*TEXT SECTION:*
Google Groups no longer supports new Usenet posts or subscriptions. Historical content remains viewable.
Dismiss

ReceiveById fails

140 views
Skip to first unread message

Johan Botha

unread,
Aug 1, 2008, 9:59:02 AM8/1/08
to
We are using MSMQ (3.0) on Windows Server 2003 sp2 64bit. Our queue listener
design does an async peek and throw the message on the threadpool queue to be
processed. When the message is done processing, we do a receivebyid to remove
it from the queue.

We have been using this succesfully on another product for a while, but we
are now getting an error stating "Message requested was not found in the
queue specified." Lookup id=288230376151723328

Stack --
System.Messaging.MessageQueue.InternalReceiveByLookupId(Boolean receive,
MessageLookupAction lookupAction, Int64 lookupId, MessageQueueTransaction
internalTransaction, MessageQueueTransactionType transactionType) at
System.Messaging.MessageQueue.ReceiveByLookupId(Int64 lookupId)

*DATA IN THIS EXERCISE:*
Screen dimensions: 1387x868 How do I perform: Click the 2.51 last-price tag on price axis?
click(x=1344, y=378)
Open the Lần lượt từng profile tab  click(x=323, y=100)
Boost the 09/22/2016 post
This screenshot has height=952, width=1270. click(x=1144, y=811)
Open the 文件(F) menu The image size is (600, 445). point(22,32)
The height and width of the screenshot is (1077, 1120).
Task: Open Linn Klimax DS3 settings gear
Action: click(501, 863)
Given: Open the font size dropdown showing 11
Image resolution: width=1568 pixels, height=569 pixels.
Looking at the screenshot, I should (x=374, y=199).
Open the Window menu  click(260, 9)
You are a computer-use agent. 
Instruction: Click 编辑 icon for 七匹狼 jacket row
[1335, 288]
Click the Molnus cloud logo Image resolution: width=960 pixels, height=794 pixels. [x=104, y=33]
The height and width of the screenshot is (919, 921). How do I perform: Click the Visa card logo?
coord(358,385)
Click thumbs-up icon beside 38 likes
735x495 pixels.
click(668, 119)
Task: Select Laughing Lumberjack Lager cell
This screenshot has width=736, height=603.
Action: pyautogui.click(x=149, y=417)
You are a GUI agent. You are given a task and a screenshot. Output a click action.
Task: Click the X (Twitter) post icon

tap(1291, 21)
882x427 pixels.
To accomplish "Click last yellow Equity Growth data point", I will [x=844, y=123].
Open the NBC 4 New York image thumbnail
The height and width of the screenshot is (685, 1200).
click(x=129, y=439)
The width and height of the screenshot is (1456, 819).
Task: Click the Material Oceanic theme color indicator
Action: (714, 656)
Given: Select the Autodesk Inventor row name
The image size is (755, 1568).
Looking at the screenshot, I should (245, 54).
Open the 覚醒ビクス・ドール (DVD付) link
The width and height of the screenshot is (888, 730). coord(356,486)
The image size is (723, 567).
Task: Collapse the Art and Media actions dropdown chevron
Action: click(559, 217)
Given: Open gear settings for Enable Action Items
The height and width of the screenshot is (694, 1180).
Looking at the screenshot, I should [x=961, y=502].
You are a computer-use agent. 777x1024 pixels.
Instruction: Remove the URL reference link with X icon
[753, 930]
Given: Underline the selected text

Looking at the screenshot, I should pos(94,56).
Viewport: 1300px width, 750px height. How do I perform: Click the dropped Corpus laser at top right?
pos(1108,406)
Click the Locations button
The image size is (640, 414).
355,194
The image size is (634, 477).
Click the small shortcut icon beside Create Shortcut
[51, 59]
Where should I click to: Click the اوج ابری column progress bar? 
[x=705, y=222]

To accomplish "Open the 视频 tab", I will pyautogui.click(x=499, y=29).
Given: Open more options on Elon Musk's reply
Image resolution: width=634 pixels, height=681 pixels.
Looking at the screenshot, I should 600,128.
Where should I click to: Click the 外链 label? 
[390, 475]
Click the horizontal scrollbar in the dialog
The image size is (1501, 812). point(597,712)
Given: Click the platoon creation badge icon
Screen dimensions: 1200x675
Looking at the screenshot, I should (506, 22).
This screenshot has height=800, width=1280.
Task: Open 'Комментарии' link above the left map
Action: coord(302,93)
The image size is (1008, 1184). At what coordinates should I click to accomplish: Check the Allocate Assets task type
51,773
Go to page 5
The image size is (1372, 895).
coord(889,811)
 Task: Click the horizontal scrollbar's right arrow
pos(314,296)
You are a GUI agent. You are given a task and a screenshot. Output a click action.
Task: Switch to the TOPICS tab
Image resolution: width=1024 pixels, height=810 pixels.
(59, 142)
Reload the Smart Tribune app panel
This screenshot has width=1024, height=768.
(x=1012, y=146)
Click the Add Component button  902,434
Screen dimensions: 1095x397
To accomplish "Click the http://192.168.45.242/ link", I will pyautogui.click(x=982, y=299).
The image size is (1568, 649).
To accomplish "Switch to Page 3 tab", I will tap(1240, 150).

*DIRECTIVES:*
a: Write out everything in the MSMQ forum thread from "We have been" down to "System.Messaging.MessageQueue.ReceiveByLookupId(Int64 lookupId)", word for word.
b: Count how many lines of the rows contain the string "point", and give only that number.
The thread above has no connection to the rows that come after it.

*PER-TASK OUTPUTS:*
a:
We have been using this succesfully on another product for a while, but we
are now getting an error stating "Message requested was not found in the
queue specified." Lookup id=288230376151723328

Stack --
System.Messaging.MessageQueue.InternalReceiveByLookupId(Boolean receive,
MessageLookupAction lookupAction, Int64 lookupId, MessageQueueTransaction
internalTransaction, MessageQueueTransactionType transactionType) at
System.Messaging.MessageQueue.ReceiveByLookupId(Int64 lookupId)

b: 3